There were a total of 3.4 million people in insecure work in 2021 – 10.5% of the workforce. Some people will be in more than one of the below groups but are counted once in the overall total:

  • 1,674,000 people (5.2% of the workforce) declared their job was in some way not permanent. 
  • The number of people self-employed in vulnerable sectors was similar to the number of people on zero-hour contracts at  935,000 (2.9%) and 970,000 (3%) respectively.
  • 429,000 people (1.3%) worked through an agency. 

Between 2014 and 2021, the overall proportion and number of workers in insecure jobs remained steady at around 3 million, which amounts to approximately 10% of the workforce. However, the composition of the group changed:

  • The number of people in non-permanent jobs was decreasing until 2019 but then increased in each of the following two years. 
  • The number of people self-employed in vulnerable sectors and the number of agency workers also rose in the years to 2019 and then fell. 
  • The number of individuals on zero-hour contracts increased by 40 from 2019 to 2020 and remained elevated into 2021.

The number and proportion of people in insecure work remained the same between 2014 and 2021, suggesting the need for a strategy to reduce job insecurity. Given the impact of insecure work on health, the increase in people on zero-hours contracts is concerning and should be monitored.
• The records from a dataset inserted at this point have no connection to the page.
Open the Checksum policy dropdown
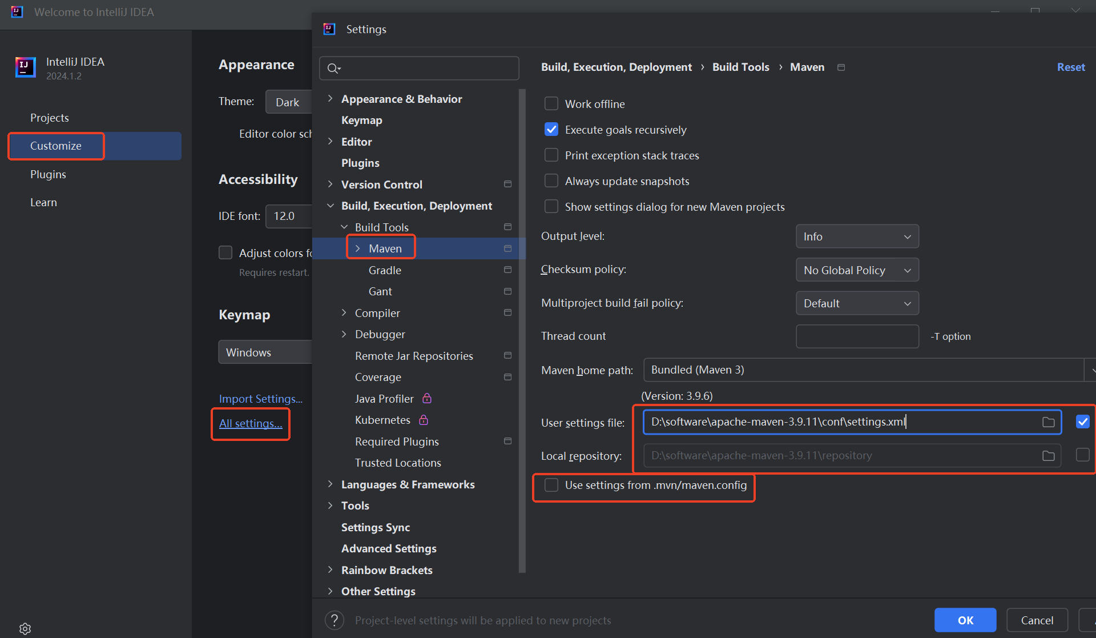The width and height of the screenshot is (1096, 638). (x=857, y=270)
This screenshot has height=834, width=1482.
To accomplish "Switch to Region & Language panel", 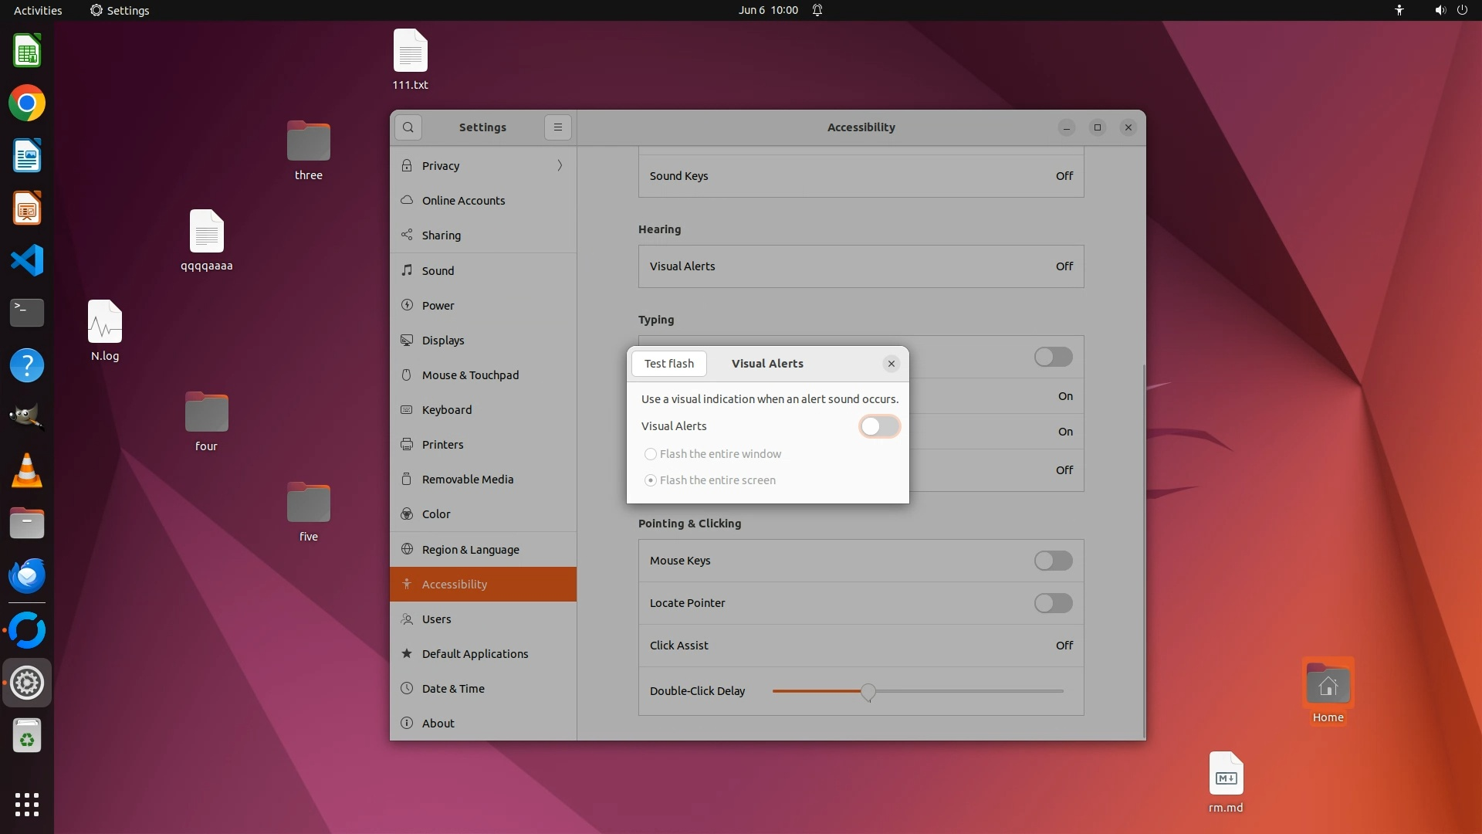I will [470, 550].

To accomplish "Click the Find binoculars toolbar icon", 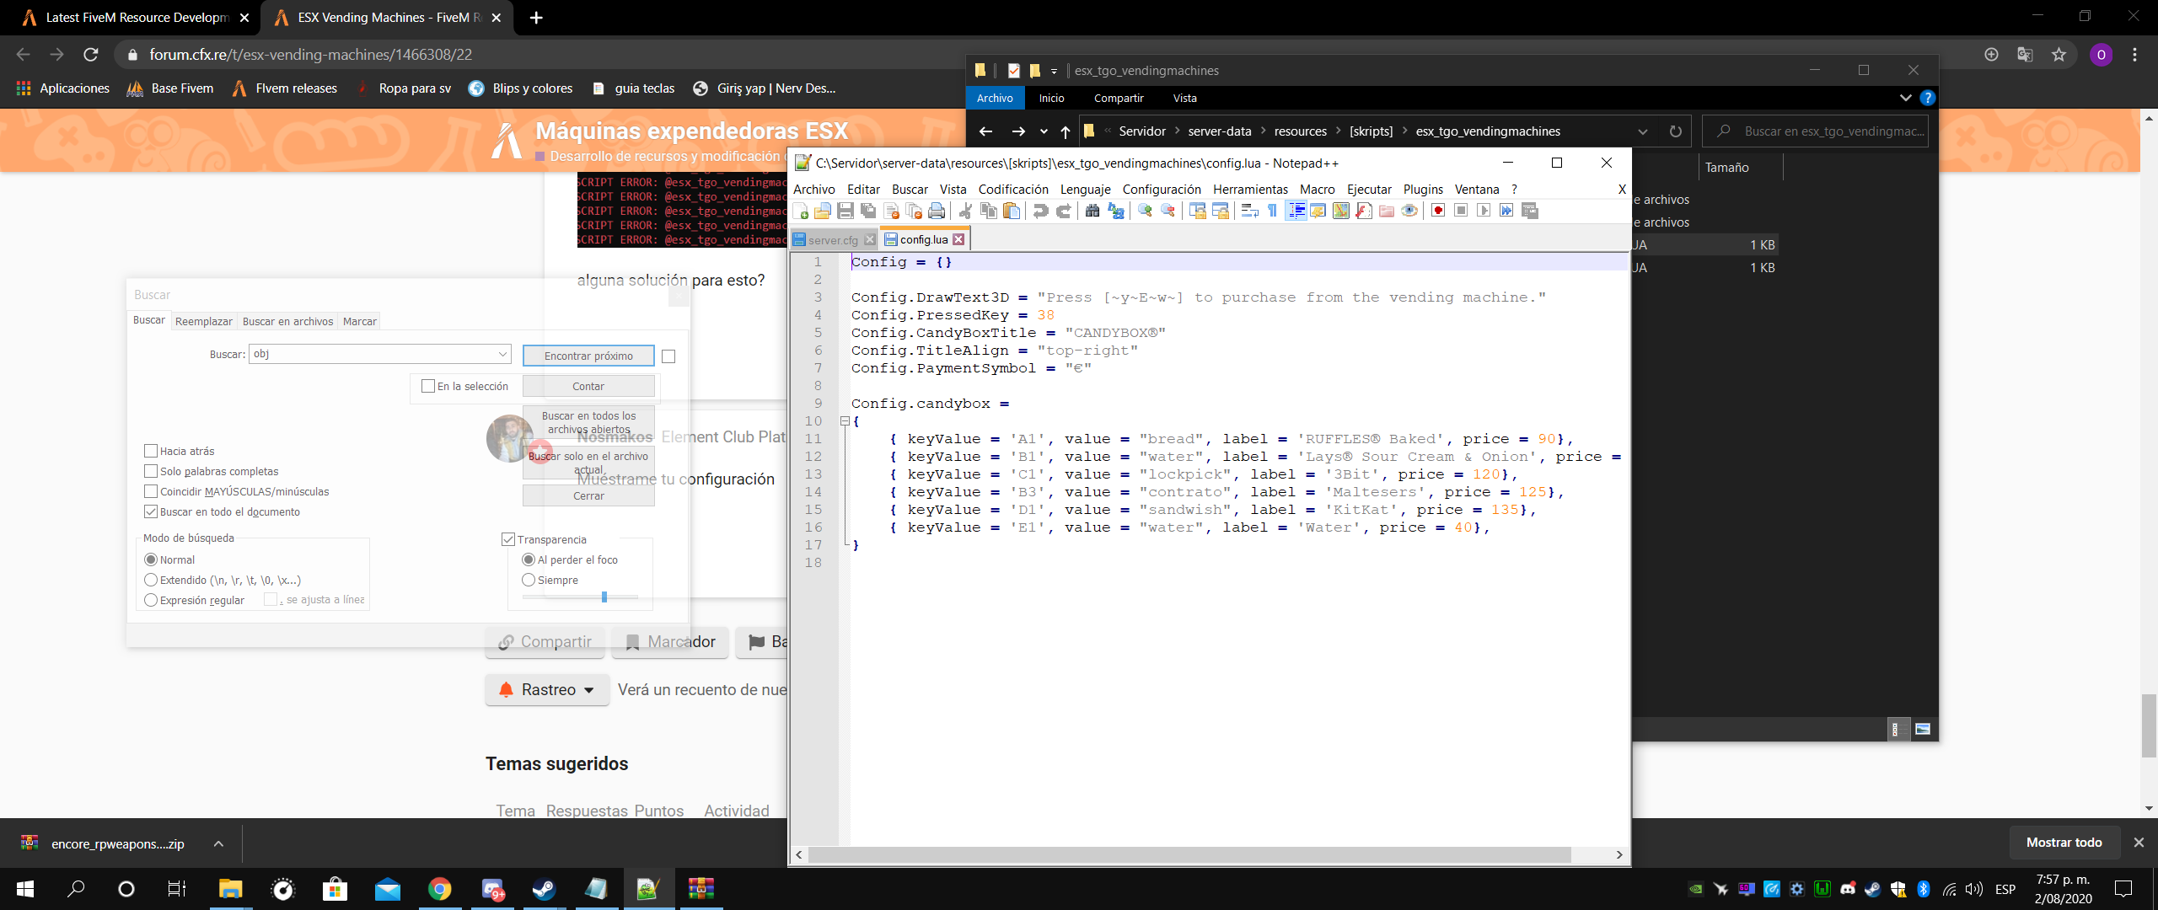I will [1092, 211].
  • This indicator is based on a syntax provided to the ONS by the Equality and Human Rights Commission, modified to include zero-hour contracts. 
  • Insecure employment is made up of four categories: (i) individuals employed on zero-hour contracts; (ii) workers employed through an employment agency; (iii) individuals in a job that is in some way not permanent; and (iv) individuals self-employed in the vulnerable sectors (caring and leisure; process, plant and machine operatives; elementary occupations). 
  • The sum of all the categories does not equal the total number of people in insecure work, because some individuals belong to more than one category at once.